The sector’s skills shortage — a persistent challenge identified in multiple industry surveys as a constraint on the pace of housing delivery — remains a concern. Specialized trades including plumbing, electrical, tiling, and masonry are in short supply relative to the volume of construction activity underway, and the lead time required to train workers in these trades means that the current shortage will not be resolved quickly.
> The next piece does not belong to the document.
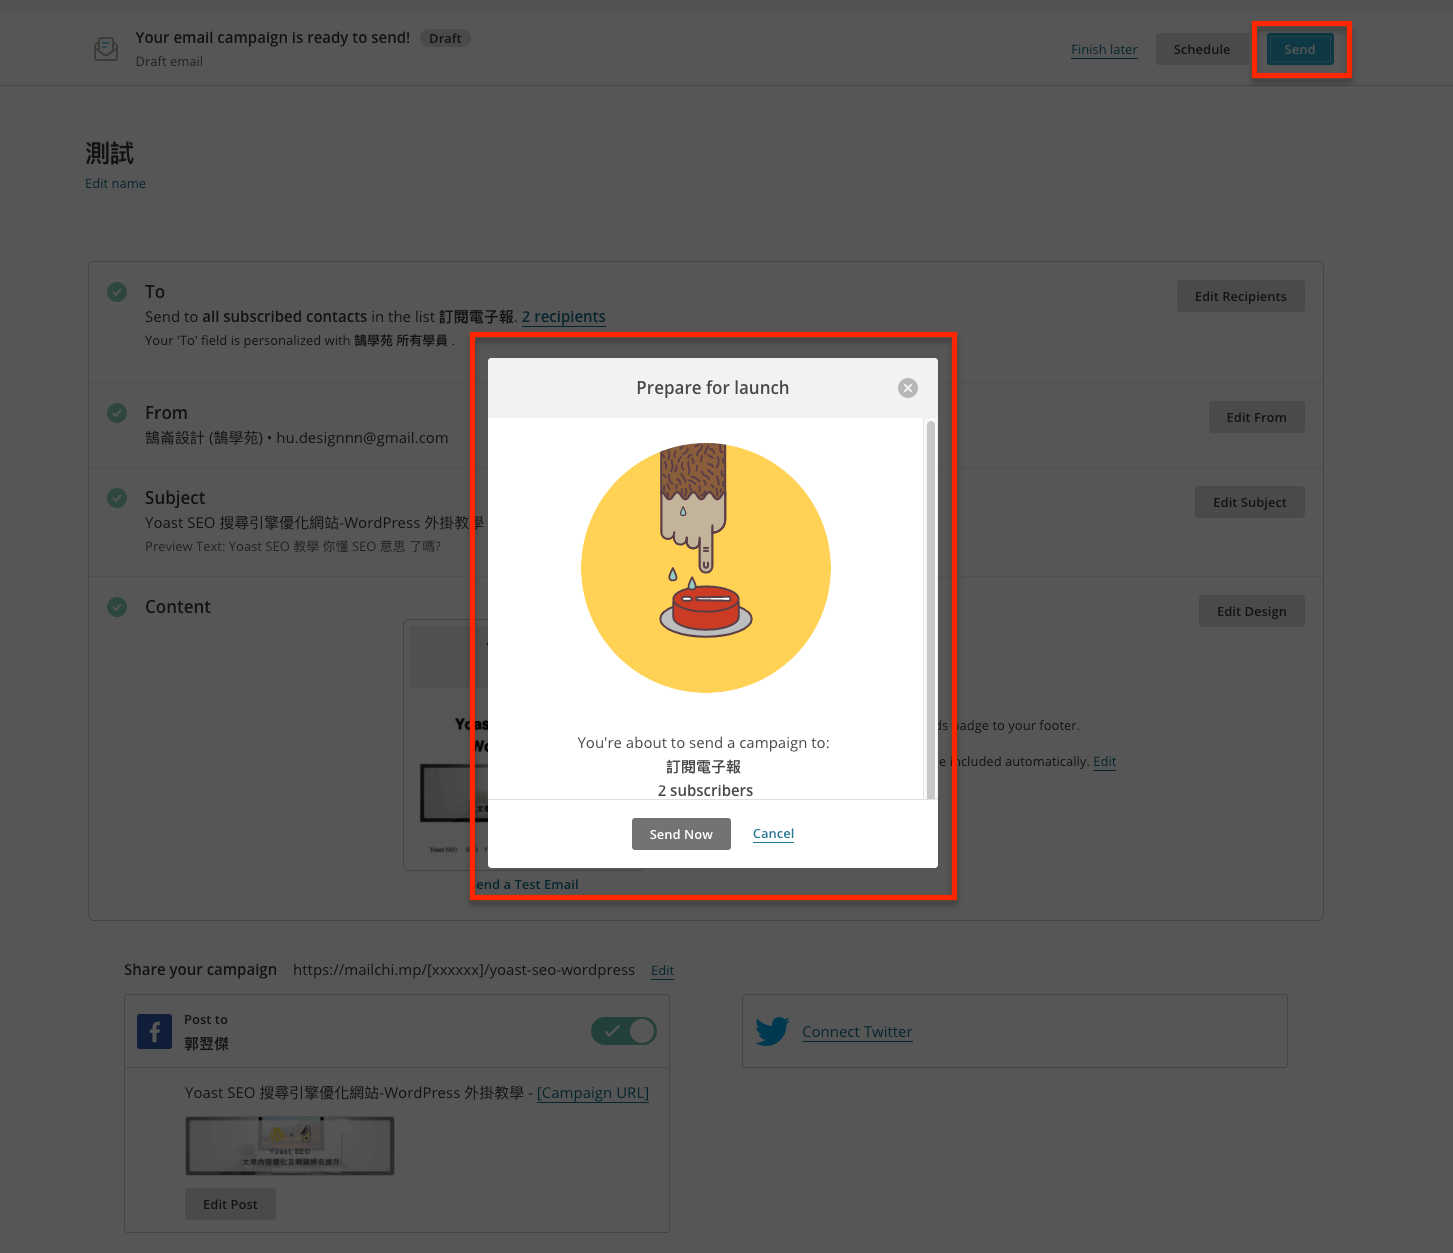Click the draft email envelope icon
1453x1253 pixels.
point(106,49)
The collective labour agreement, by improving conditions and certainty of pay, may help attract workers who had left the sector, but structural training investments over the medium term remain necessary to close the gap.
Materials and Cost Pressures
Construction output growth in 2025 occurred against a backdrop of materials cost stabilization after the sharp increases of 2022 and 2023. Cement prices, a key input cost in Jamaican residential construction, stabilized following the government’s approval of supplementary cement imports in 2024, which addressed the supply shortfall created by domestic production constraints. Steel and lumber prices also eased from their peak levels, providing some relief to developers who had been absorbing significant cost increases. The stabilization of input costs improved project economics for developers and, in some cases, allowed price reductions or product value improvements for buyers — a welcome development in a market where construction cost escalation had been squeezing the supply of affordably-priced new units.
“The construction sector and the housing market are the same story told from two angles,” said Dean Jones, Managing Director of Jamaica Homes. “When construction is active, housing supply grows, employment grows, and the multiplier effect reaches every parish in Jamaica. The 10-per-cent-of-GDP figure is the headline, but what it represents underneath is hundreds of projects, thousands of workers, and a pipeline of homes that will house Jamaican families for decades. The sector’s 1.4-per-cent growth in early 2025 is real progress. The question now is whether we can sustain that pace and whether we can train enough skilled workers to keep up with what the pipeline requires.”